**TO DO:** Wherever a line holds the word "agent", copy that line from the data.

**INPUT:**

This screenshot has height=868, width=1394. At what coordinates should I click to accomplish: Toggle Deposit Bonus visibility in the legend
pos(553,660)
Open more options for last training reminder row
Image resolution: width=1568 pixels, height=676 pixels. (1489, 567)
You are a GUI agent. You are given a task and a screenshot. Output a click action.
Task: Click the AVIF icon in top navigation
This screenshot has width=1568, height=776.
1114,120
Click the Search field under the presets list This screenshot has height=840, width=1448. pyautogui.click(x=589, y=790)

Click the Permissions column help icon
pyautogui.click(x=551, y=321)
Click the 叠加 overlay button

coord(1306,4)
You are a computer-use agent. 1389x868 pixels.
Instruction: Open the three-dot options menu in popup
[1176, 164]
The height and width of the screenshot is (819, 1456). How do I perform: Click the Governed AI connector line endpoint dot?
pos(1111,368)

**OUTPUT BELOW:**
You are a GUI agent. You are given a task and a screenshot. Output a click action.
You are a computer-use agent. 1389x868 pixels.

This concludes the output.